The February 10 update was the largest single content drop in Overwatch's history. Five new playable heroes arrived simultaneously: Emre, a character from the game's comic tie-ins; Jetpack Cat, a fan-requested concept from early development; Anran; Domina; and Mizuki. The game also introduced hero sub-roles that grant class-specific passive abilities, an overhauled UI, and a faction-choice system tied to the new "Reign of Talon" storyline.

Blizzard reset the seasonal counter back to Season 1, subtitled "Conquest," and promised a total of ten new heroes across six seasons in 2026 — a dramatic acceleration from the three heroes released throughout all of 2025. The pacing is a clear response to Marvel Rivals, which introduced 12 new heroes in 2025 alone, typically releasing two per season.

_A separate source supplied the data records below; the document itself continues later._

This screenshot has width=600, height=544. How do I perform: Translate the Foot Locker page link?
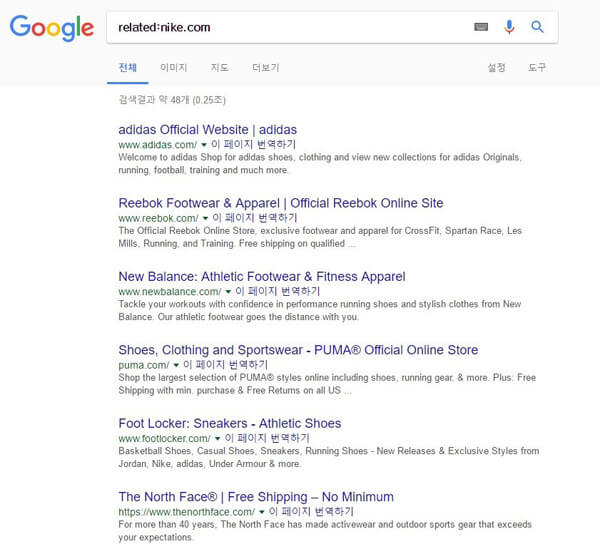pos(267,438)
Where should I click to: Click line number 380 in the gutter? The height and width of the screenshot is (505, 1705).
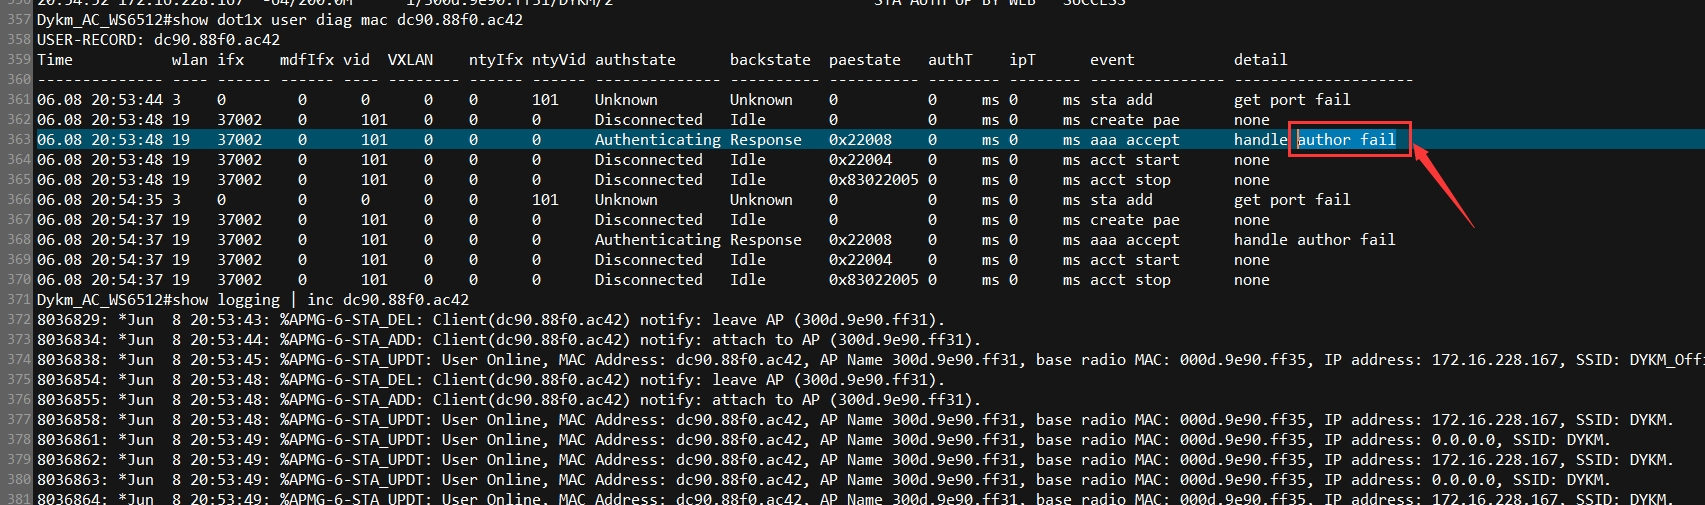[17, 480]
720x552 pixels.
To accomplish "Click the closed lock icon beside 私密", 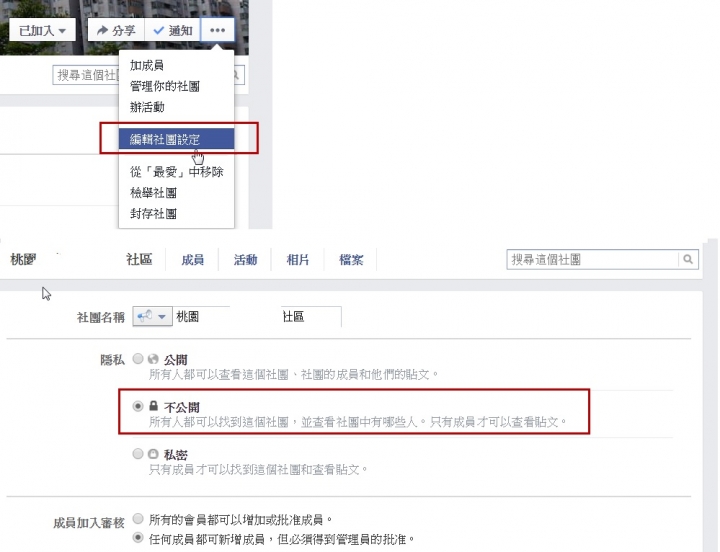I will coord(153,454).
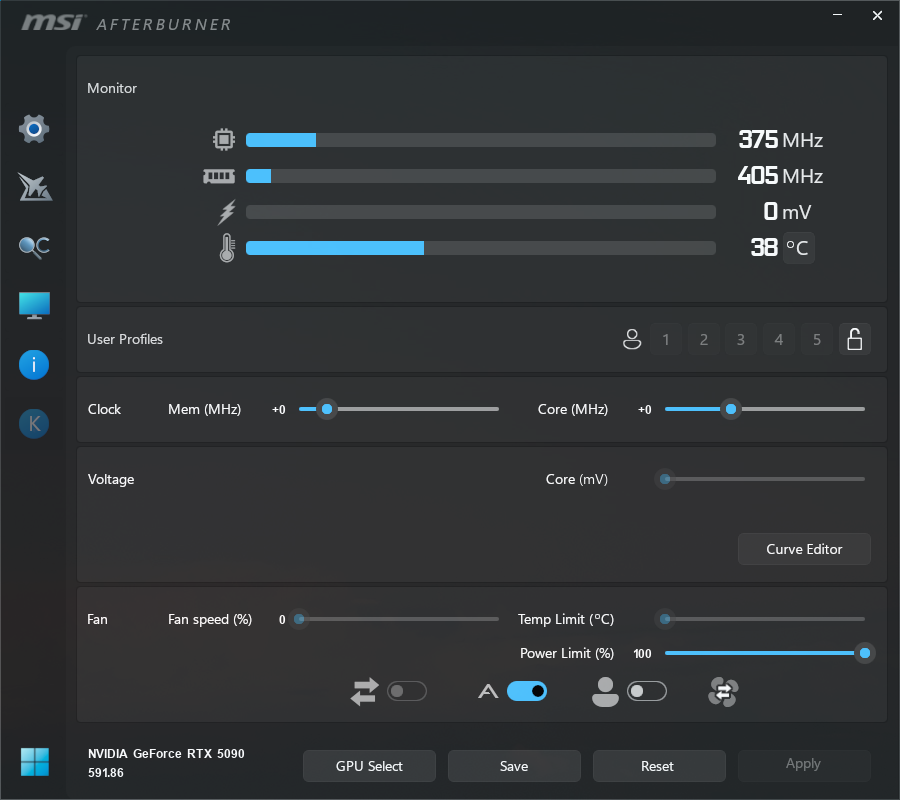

The relaunch also dropped the "Overwatch 2" branding entirely, reverting to the original name. That symbolic move, combined with the sheer volume of new content, drew back lapsed players and generated significant attention.


Marvel Rivals' trajectory and ongoing challenges

Marvel Rivals launched in December 2024 to enormous fanfare, peaking above 440,000 concurrent Steam players. NetEase Games maintained an aggressive content schedule, adding heroes at a pace Overwatch couldn't match at the time. By February 2026, the roster had grown to over 45 characters, with Elsa Bloodstone announced as the next addition on February 13.

But the game's Steam population has been in a persistent decline since early 2025. Several factors have contributed. Marvel Rivals has struggled to gain traction in Asian markets — a critical problem for NetEase, a Chinese company. Overwatch, by contrast, remains popular in South Korea and China, where it has maintained a presence in PC bang rankings. The Marvel IP resonates most strongly in North America, and the game's audience appears concentrated there.

Design decisions have also become friction points. Marvel Rivals uses open queue with no role lock, and the developers have publicly committed to never implementing role queue. Combined with a roster that skews heavily toward DPS characters, this has led to widespread complaints about match quality — teams frequently end up with no tank or a single support player. Overwatch went through a similar crisis years ago before adding role queue, and many players who tried Marvel Rivals have noted the parallels.

Polish and feel are another recurring comparison. Overwatch's first-person shooting, sound design, and movement have been refined over nearly a decade. Marvel Rivals uses a third-person camera for many characters, and players frequently describe its gunplay as less precise and its visual presentation as cluttered. Support hero design, in particular, has drawn criticism for being shallow and focused almost entirely on healing output rather than utility.

Image credit: Blizzard Entertainment, Inc.

Competition is shaping both games

The rivalry between these two hero shooters has been productive. Blizzard's decision to accelerate its content pipeline and deliver a massive relaunch is widely seen as a direct response to the pressure Marvel Rivals created. Before Rivals launched, Overwatch was releasing heroes at a glacial pace — one every other season — and the game's population had been slowly eroding.

Marvel Rivals, for its part, continues to push new characters and seasonal content at a rapid clip. The game still has a healthy player base by live-service standards, and its Marvel IP gives it a built-in audience that few competitors can match. Whether NetEase addresses the structural issues around role balance and match quality will likely determine whether the game stabilizes or continues to lose ground.

For now, Overwatch has reclaimed the top spot among hero shooters on Steam — something that seemed unlikely just a few months ago. Whether it can hold that position once the relaunch excitement fades will depend on how well Blizzard delivers on its promise of sustained, regular content throughout 2026.